First theorized in 2012 and identified as a new form of matter in 2016, time crystals have so far only been created in the lab, reports Popular Mechanics.
And yet, for the first time ever, scientists at Yale University in Connecticut have spotted the signature of a discrete time crystal (DTC) in what is generally deemed as a children’s toy.
According to a university news release, Yale physicists have published two separate studies describing what is the second known experiment that observed a telltale signature for a DTC in a solid.
The solid in question refers to monoammonium phosphate (MAP) crystals, which are so easy to grow that they are often included in crystal growing kits for children.
The two studies, one published in the Physical Review Letters and the other in Physical Review B, argue that time crystals can form in all kinds of other situations that don’t necessarily pertain to the lab environment. In fact, the Yale physicists suggest that time crystals may be easier to create than previously believed.
If anything, their studies provide scientists with new puzzles to solve over the next few years, as the scientific community will undoubtedly try to get to the bottom of how time crystals are formed, says Yale physics professor Sean Barrett, principal investigator for both papers.
“We decided to try searching for the DTC signature ourselves,” says Barrett, who notes that his team used MAP crystals simply because they were already available in their lab, leftover from another project.
The defining particularity of time crystals is that they “tick” when they’re exposed to electromagnetic waves. This means that “their atoms spin periodically, first in one direction and then in another, as a pulsating force is used to flip them,” explains the Yale news release.
The team used nuclear magnetic resonance to search for the DTC signature in their lab-grown MAP crystals and got striking measurements “right off the bat,” Barrett points out.
“Our work suggests that the signature of a DTC could be found, in principle, by looking in a children’s crystal growing kit.”
Aside from this unexpected discovery, Barrett’s team also uncovered that the presence of the DTC signature “didn’t necessarily prove that the system had a quantum memory of how it came to be,” said research co-author Robert Blum, a Yale graduate student.
“This spurred us to try a time crystal ‘echo,’ which revealed the hidden coherence, or quantum order, within the system,” revealed research co-author Jared Rovny, also a Yale graduate student.
Interestingly enough, according to ScienceNews, a separate team of scientists, from the Indian Institute of Science Education and Research in Pune, India, has also reported the discovery of a time crystal signature, this time in a liquid.

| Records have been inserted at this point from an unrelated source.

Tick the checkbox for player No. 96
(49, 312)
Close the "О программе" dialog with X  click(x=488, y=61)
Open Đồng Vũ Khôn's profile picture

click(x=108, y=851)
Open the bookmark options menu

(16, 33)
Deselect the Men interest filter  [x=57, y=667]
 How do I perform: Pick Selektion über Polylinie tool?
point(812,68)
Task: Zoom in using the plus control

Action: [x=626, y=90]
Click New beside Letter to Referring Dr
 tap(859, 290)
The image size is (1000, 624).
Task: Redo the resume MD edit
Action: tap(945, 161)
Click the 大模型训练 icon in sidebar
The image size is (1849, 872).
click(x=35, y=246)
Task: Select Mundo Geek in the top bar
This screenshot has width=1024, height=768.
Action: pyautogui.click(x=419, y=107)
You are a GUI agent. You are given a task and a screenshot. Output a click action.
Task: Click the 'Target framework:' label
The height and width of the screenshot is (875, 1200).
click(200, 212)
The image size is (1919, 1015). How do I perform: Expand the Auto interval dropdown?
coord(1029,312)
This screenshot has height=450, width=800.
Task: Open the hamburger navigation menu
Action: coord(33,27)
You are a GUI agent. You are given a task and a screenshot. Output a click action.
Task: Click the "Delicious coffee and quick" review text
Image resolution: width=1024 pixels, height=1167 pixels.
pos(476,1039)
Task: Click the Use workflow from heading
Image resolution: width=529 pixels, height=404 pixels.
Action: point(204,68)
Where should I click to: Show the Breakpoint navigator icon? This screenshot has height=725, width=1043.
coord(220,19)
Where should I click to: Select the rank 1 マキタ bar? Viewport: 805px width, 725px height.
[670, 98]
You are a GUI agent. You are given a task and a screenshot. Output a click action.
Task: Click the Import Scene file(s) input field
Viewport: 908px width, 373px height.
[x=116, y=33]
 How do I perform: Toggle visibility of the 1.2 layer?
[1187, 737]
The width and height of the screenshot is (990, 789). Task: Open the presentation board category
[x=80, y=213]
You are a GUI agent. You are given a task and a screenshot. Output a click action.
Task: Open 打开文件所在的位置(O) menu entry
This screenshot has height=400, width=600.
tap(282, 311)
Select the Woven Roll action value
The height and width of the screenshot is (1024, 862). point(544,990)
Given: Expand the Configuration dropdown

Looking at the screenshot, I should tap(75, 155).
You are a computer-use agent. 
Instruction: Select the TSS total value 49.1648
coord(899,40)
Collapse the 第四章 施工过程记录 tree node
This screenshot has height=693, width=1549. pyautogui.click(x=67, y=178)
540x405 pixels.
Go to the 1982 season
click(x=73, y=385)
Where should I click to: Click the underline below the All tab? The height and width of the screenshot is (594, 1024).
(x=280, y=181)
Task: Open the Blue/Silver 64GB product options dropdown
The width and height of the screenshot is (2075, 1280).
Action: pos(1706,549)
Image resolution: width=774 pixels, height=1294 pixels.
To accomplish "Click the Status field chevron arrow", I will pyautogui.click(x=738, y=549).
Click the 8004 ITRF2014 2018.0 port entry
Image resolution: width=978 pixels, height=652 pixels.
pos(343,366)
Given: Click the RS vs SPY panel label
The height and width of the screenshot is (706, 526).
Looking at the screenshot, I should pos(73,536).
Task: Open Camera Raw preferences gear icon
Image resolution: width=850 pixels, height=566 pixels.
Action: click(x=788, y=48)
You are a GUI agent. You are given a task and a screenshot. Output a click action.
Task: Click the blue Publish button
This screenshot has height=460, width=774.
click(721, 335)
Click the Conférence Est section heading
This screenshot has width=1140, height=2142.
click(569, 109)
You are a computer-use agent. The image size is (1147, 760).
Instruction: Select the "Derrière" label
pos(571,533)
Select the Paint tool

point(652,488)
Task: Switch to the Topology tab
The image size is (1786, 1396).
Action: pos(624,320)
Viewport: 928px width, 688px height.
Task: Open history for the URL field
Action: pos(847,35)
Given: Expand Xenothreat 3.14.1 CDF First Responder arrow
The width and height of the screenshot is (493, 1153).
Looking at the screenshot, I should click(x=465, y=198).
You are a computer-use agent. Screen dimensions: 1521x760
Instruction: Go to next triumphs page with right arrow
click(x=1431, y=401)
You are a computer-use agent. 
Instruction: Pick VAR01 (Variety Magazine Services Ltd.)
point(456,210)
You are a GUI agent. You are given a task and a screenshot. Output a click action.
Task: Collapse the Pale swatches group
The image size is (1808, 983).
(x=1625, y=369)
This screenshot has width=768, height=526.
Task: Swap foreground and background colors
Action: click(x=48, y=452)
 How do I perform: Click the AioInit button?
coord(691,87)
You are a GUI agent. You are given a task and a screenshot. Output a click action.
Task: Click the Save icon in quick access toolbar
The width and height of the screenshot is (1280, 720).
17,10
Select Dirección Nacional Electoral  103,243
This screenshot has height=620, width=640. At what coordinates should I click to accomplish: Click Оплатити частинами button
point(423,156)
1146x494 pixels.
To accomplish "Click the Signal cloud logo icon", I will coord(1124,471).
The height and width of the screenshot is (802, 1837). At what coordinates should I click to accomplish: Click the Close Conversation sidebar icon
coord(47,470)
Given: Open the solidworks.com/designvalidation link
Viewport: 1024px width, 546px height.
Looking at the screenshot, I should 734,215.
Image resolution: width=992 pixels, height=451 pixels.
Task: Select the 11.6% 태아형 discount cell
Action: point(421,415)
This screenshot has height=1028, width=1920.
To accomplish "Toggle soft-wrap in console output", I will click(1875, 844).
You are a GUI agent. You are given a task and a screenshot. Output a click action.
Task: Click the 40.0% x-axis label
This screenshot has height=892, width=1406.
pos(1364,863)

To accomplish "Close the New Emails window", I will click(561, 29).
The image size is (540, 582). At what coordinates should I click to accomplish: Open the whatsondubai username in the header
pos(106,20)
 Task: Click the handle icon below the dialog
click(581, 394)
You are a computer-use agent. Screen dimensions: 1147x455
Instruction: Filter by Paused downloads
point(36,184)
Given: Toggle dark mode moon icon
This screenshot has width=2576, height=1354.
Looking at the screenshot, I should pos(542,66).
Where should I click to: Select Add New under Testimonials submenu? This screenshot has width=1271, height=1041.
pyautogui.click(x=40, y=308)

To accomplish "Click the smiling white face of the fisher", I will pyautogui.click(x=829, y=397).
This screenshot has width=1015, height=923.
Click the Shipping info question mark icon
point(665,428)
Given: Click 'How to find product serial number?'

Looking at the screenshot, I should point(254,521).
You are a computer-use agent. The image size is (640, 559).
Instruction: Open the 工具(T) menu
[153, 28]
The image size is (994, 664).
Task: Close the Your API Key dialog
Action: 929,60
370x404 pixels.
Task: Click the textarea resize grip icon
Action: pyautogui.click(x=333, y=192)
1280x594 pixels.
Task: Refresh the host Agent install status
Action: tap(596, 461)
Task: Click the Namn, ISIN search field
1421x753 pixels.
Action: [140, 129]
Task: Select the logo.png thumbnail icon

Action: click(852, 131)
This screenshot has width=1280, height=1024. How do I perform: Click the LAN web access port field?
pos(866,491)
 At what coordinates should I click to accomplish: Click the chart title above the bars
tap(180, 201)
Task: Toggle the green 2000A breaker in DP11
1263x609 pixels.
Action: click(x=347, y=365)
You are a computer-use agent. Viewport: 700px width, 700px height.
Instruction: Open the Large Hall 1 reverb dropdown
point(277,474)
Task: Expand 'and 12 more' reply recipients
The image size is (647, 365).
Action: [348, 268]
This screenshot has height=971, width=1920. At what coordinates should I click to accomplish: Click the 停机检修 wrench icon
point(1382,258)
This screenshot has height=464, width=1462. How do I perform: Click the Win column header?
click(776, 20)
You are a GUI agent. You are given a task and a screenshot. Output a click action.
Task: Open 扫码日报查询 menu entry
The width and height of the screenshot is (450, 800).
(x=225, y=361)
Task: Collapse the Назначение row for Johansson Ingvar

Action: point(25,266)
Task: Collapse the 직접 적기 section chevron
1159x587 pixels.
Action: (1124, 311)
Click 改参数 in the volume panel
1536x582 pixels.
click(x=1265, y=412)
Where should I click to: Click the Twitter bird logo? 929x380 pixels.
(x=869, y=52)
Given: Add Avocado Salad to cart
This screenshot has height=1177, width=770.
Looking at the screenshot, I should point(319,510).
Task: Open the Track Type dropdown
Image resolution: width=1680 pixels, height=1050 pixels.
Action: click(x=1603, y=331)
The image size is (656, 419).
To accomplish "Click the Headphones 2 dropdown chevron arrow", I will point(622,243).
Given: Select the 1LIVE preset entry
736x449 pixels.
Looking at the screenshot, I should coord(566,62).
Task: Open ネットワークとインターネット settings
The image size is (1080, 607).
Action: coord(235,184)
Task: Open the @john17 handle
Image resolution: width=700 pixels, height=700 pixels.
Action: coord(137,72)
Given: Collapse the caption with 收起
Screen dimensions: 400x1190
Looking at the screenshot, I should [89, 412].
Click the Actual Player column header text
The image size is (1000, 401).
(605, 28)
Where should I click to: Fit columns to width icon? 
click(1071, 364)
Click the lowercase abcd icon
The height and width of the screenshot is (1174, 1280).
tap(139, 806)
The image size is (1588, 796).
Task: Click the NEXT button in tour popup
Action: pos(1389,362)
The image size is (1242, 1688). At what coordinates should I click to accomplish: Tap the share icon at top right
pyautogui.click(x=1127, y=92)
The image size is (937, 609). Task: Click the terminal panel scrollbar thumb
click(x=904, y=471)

Their experiment is described in a study also published in the Physical Review Letters on the same day.
So, why are time crystals so important? For one thing, they could be used as a form of keeping time, since their molecules switch direction at regular intervals every time they’re hit by pulses of electromagnetic waves, even if these pulses are uneven.
In addition, a better understanding of time crystals could help scientists improve the designs of atomic clocks, gyroscopes, and magnetometers. These elusive crystals could also be used to develop potential quantum technologies, notes the news release.